■ **DESCRIPTION OF THE TASK**:
Write out the data below as a Markdown table with columns "No." and "Text", from the very first line down to and including the line that contains "Click the 19.47". Give each line its own numbered row and leave out blank lines.

■ **SUPPLIED RECORDS**:
☆ ☆ ☆
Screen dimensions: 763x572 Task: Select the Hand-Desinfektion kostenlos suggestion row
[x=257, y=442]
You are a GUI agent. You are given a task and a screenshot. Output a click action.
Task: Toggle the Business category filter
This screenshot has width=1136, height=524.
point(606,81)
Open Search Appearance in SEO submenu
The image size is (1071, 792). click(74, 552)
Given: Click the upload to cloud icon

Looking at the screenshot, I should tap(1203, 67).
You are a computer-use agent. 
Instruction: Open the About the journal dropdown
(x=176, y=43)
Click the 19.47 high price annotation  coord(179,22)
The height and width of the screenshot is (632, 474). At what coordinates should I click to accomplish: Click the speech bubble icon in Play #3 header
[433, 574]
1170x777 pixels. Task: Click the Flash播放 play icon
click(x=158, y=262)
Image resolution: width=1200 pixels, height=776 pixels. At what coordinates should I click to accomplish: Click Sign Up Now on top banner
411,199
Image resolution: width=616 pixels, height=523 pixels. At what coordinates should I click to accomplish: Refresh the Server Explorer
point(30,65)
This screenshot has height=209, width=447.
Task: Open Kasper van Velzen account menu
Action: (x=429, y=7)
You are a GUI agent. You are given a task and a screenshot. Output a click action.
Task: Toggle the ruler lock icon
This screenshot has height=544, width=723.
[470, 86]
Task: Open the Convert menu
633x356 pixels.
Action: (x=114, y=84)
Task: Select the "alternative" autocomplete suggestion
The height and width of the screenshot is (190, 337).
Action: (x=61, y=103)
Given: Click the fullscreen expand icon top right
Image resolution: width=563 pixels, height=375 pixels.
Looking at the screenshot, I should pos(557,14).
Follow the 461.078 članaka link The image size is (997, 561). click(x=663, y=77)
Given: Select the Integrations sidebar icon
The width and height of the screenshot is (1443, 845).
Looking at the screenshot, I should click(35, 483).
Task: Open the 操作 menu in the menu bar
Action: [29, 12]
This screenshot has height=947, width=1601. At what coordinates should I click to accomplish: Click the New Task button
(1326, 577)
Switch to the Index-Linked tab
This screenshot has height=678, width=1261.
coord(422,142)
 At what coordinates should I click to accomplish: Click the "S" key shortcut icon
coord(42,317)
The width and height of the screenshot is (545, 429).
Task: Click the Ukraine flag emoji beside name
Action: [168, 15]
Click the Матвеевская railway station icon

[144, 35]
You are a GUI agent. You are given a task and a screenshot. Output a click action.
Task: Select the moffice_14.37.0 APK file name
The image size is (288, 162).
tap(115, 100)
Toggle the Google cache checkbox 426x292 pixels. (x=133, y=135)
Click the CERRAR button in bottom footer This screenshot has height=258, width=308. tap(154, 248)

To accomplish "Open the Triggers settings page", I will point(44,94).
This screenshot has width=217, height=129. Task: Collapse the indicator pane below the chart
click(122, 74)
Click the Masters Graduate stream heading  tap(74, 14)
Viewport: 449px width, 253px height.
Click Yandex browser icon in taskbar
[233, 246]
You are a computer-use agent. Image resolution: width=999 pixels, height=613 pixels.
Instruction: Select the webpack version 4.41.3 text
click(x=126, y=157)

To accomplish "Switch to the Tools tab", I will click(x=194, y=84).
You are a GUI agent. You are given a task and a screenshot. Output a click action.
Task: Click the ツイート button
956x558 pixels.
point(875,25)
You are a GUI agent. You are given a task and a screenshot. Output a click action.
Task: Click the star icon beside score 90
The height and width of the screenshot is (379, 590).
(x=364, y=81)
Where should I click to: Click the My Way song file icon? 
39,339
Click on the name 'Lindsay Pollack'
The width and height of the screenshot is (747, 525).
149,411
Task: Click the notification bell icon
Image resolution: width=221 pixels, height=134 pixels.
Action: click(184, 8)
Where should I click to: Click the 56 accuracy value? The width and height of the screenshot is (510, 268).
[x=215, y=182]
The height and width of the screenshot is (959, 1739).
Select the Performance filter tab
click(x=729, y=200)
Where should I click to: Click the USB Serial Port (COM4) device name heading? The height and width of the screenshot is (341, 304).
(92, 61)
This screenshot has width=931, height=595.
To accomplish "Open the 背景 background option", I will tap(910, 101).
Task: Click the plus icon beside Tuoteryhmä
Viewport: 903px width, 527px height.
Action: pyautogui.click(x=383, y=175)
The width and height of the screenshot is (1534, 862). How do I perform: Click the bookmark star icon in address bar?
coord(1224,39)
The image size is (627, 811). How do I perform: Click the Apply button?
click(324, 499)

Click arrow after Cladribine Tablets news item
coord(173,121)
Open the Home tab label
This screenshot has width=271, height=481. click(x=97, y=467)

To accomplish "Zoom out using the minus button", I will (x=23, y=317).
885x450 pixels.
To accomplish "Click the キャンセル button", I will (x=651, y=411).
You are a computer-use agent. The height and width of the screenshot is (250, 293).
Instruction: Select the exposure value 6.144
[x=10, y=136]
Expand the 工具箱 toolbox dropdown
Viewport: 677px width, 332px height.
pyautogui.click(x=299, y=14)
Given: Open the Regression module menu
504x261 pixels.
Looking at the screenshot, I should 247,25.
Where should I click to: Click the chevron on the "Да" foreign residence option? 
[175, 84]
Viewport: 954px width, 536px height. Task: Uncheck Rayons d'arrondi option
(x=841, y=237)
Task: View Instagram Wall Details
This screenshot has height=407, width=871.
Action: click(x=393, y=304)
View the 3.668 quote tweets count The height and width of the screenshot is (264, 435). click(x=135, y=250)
☆ ☆ ☆
■ **CORRECT OUTPUT**:
| No. | Text |
|---|---|
| 1 | Screen dimensions: 763x572 Task: Select the Hand-Desinfektion kostenlos suggestion row |
| 2 | [x=257, y=442] |
| 3 | You are a GUI agent. You are given a task and a screenshot. Output a click action. |
| 4 | Task: Toggle the Business category filter |
| 5 | This screenshot has width=1136, height=524. |
| 6 | point(606,81) |
| 7 | Open Search Appearance in SEO submenu |
| 8 | The image size is (1071, 792). click(74, 552) |
| 9 | Given: Click the upload to cloud icon |
| 10 | Looking at the screenshot, I should tap(1203, 67). |
| 11 | You are a computer-use agent.  |
| 12 | Instruction: Open the About the journal dropdown |
| 13 | (x=176, y=43) |
| 14 | Click the 19.47 high price annotation  coord(179,22) |